**What you are asked to do**
Count the lines in the records below that contain the string "radio", with case counting, and give only the number.

**Data provided**
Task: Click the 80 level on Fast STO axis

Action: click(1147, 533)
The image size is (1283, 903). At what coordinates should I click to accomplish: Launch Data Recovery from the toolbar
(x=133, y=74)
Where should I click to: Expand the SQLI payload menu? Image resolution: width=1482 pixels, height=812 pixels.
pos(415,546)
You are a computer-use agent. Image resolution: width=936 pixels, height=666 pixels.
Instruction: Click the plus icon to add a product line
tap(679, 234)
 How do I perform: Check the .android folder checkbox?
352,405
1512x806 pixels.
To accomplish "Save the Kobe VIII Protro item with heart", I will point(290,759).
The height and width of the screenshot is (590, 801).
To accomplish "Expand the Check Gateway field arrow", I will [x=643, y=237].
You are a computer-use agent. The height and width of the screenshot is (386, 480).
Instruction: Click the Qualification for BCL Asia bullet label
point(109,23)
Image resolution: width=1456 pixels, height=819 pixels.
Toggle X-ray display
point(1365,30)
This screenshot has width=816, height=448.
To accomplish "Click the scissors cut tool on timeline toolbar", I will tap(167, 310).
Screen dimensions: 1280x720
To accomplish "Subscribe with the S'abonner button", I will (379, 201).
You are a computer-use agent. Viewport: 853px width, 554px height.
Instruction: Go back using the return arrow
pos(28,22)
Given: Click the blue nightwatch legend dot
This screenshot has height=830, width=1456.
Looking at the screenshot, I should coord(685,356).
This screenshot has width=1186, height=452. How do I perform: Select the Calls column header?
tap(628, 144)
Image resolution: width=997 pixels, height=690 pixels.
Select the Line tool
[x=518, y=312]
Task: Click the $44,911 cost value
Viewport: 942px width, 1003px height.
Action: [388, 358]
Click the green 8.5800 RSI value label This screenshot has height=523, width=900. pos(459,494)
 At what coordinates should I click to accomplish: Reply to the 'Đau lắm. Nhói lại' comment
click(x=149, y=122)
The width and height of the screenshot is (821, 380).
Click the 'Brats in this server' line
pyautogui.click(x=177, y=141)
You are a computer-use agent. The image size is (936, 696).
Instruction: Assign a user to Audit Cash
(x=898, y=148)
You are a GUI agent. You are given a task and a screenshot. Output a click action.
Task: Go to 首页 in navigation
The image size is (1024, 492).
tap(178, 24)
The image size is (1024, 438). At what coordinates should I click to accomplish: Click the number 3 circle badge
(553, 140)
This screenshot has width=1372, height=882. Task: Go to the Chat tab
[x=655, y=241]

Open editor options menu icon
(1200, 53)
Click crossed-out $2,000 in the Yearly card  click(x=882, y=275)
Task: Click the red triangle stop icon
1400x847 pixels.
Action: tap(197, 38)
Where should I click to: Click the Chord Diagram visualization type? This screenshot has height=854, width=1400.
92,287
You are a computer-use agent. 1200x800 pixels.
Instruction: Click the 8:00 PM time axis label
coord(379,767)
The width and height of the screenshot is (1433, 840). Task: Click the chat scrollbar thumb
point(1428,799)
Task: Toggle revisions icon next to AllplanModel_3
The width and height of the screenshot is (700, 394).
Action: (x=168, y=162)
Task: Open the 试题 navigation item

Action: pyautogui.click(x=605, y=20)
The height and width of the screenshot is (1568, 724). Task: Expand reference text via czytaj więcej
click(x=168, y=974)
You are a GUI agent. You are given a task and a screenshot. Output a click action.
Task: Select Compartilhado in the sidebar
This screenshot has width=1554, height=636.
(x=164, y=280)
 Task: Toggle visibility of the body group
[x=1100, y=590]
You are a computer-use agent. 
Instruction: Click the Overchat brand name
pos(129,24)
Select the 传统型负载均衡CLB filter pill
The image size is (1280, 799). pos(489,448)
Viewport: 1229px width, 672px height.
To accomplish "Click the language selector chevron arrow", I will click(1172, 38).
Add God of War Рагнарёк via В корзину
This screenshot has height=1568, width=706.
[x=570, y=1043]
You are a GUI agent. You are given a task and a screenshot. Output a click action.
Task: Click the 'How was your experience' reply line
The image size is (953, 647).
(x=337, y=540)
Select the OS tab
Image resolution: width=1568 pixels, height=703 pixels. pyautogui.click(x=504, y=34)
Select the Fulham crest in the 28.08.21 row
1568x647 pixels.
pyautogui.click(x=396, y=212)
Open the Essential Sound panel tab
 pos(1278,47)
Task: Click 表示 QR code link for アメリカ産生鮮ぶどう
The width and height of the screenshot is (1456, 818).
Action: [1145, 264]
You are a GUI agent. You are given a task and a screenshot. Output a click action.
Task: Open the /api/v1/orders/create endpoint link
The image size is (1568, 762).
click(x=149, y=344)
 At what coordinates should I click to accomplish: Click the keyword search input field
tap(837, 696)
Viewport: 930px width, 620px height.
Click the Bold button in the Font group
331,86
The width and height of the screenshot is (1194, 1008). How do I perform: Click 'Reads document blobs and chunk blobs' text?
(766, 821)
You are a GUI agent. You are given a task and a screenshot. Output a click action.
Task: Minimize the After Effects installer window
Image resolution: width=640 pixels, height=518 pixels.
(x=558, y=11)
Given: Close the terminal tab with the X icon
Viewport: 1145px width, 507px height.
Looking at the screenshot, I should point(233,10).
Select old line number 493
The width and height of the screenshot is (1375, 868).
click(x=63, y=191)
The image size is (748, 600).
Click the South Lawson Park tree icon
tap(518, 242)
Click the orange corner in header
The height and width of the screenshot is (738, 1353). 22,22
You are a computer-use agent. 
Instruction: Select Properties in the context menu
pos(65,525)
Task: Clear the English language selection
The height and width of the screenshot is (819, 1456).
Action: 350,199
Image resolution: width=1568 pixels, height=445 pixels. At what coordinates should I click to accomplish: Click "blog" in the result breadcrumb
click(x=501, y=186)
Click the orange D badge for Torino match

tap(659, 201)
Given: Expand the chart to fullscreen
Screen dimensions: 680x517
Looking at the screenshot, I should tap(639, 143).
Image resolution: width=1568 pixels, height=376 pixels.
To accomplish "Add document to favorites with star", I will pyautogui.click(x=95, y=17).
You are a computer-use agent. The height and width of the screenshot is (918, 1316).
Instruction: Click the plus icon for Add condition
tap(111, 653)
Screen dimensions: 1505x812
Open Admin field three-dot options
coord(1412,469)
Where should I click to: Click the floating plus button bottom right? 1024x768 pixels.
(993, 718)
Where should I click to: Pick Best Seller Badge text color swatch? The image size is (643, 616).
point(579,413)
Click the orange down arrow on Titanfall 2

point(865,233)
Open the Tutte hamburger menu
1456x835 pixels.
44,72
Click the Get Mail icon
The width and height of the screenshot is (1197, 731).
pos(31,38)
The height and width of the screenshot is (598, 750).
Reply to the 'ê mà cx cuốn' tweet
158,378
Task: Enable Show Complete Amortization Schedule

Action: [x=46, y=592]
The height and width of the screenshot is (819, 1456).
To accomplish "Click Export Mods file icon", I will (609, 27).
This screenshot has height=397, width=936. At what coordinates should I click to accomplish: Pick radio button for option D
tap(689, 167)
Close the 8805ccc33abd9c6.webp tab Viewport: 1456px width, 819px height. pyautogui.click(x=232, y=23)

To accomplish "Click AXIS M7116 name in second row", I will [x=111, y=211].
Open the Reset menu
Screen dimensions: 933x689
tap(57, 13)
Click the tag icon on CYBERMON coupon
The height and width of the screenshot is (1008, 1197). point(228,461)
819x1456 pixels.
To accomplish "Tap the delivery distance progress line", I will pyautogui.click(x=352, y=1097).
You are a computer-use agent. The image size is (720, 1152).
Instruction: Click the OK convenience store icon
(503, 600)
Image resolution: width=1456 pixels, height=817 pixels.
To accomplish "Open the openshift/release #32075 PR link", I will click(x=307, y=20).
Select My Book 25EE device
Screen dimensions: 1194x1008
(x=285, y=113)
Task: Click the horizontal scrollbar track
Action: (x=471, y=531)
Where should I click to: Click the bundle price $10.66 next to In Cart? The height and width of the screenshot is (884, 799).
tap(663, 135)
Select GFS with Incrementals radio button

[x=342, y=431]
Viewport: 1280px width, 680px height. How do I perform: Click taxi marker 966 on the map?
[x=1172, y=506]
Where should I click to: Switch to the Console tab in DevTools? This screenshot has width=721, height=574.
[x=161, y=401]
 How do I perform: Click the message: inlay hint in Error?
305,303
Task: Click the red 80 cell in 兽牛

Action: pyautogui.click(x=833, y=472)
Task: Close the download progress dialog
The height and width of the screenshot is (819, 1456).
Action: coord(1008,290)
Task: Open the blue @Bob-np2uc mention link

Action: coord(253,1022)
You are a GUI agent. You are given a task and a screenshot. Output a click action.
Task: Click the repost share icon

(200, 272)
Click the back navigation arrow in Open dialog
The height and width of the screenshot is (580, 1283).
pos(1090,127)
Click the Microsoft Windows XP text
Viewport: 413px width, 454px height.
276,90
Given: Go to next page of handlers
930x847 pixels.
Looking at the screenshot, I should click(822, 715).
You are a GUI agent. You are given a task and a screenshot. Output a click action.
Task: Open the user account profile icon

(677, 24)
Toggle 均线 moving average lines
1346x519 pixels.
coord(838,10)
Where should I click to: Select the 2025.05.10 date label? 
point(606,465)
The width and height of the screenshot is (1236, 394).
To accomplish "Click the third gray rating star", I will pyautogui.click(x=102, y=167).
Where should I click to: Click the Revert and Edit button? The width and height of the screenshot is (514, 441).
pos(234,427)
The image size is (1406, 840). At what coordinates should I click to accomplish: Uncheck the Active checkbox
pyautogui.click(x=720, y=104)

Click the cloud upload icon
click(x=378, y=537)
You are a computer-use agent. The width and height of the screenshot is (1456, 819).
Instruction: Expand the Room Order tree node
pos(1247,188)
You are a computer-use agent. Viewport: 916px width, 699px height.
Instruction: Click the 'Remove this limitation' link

**Written response**
2